Others have scab-resistant varieties?

None of the common commercial varieties are highly resistant. That includes Red Norland, Red Pontiac, Lasoda, etc. They are NOT blight resistant. They can be grown in some locales because the variant of late blight in that area does not infect them and/or the climate is such that late blight can’t easily reproduce or the variety matures before late blight becomes a problem. Move them from Kent WA to anywhere on the east coast and they may go down with late blight. Do NOT tell anyone in a climate different to your own that a variety is “late blight resistant” without first verifying it is in fact resistant and will produce.
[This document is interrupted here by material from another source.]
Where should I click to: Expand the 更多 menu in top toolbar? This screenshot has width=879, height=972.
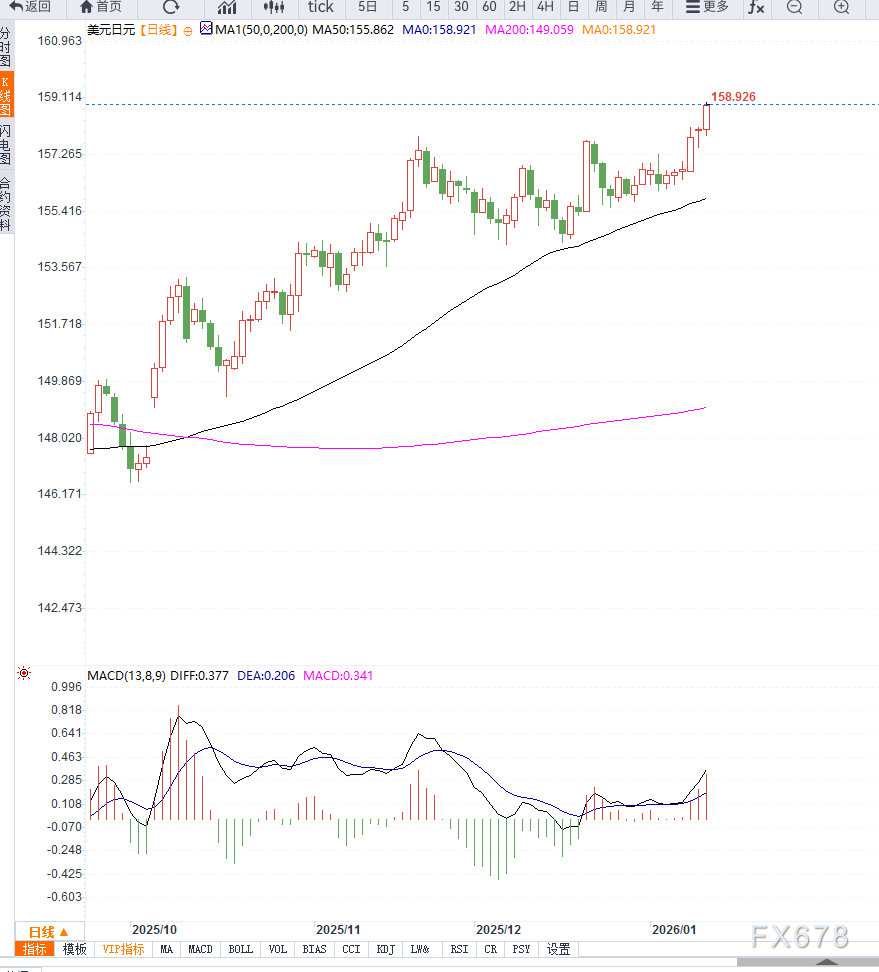(x=707, y=7)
Potatoes respond to late blight by developing resistance genes. Look this up, R1, R2, R3, R4, etc are all named variants of R genes in potato. The problem with R genes is that they are kind of like a very insecure lock. Eventually late blight finds the right genetic key and opens the lock. Potatoes and late blight have been in an arms race for millenia as the potato develops resistance then late blight overcomes it. As a result, the potato genome is littered with a few dozen resistance genes that no longer do anything useful.

What can be done about it? Some very dedicated breeders assembled potato varieties with unusual variants of resistance. They crossed these varieties and then intercrossed the offspring until new varieties were found that have multiple resistance genes stacked into a single plant. The result is potatoes like Sarpo Mira and Sarpo Axona. There are a handful of others.
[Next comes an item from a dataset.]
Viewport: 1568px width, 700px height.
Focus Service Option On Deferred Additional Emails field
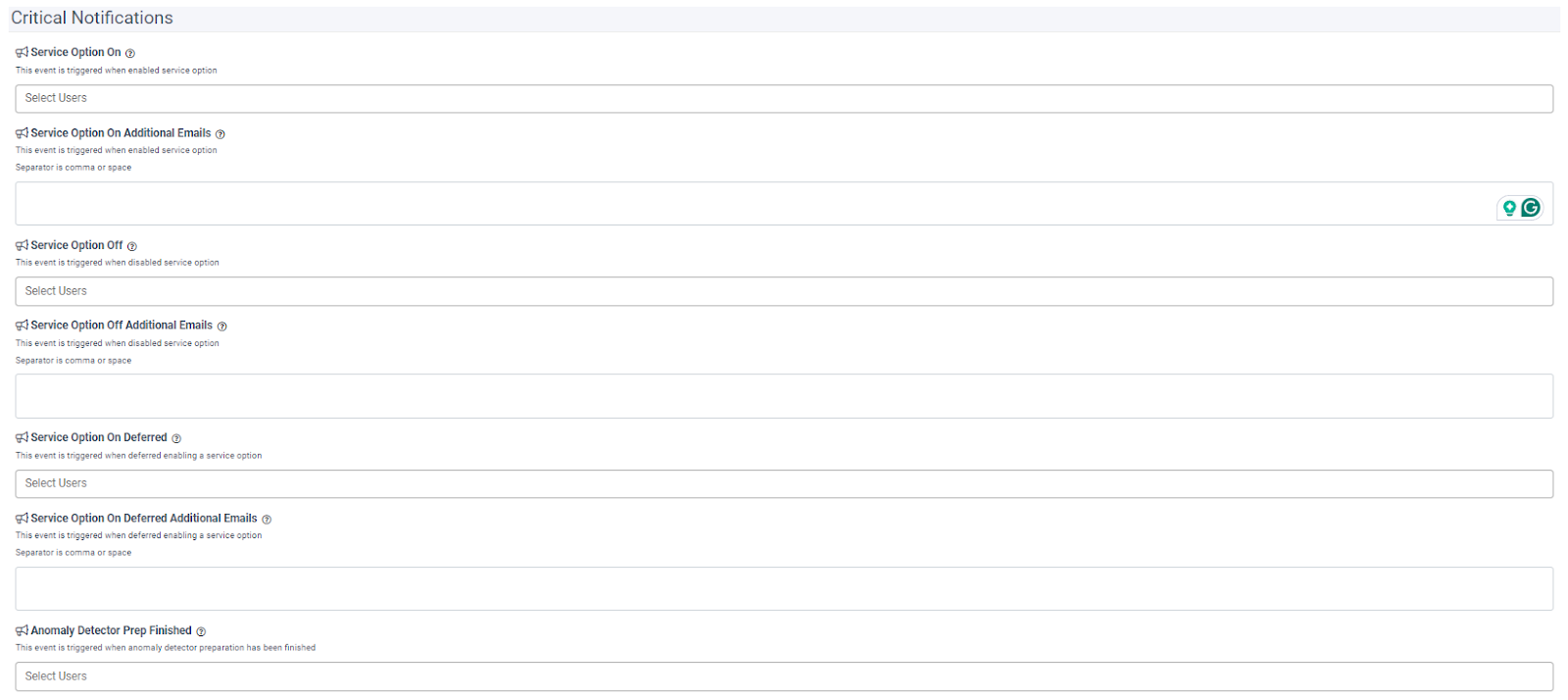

If you do a search, you can find a few suppliers who sell Sarpo Mira. I have not looked recently, but there are probably a few other resistant varieties if due diligence is done.

With all that said, some potatoes that are not resistant can still be grown in many climates. This is usually because they mature before late blight becomes a problem. Red Pontiac is an excellent example maturing large red tubers a few weeks before late blight makes the rounds. That doesn’t help much if your soil is infested with nematoes as Red Pontiac is a nematode magnet.


i didnt even know of this place. its only 60mi. south of me and i go through that town every time i go downstate. heart of potato country.

I noticed that seed potato being sold as treated or non-treated. What option do I need to consider if want to preserve potato for future planting?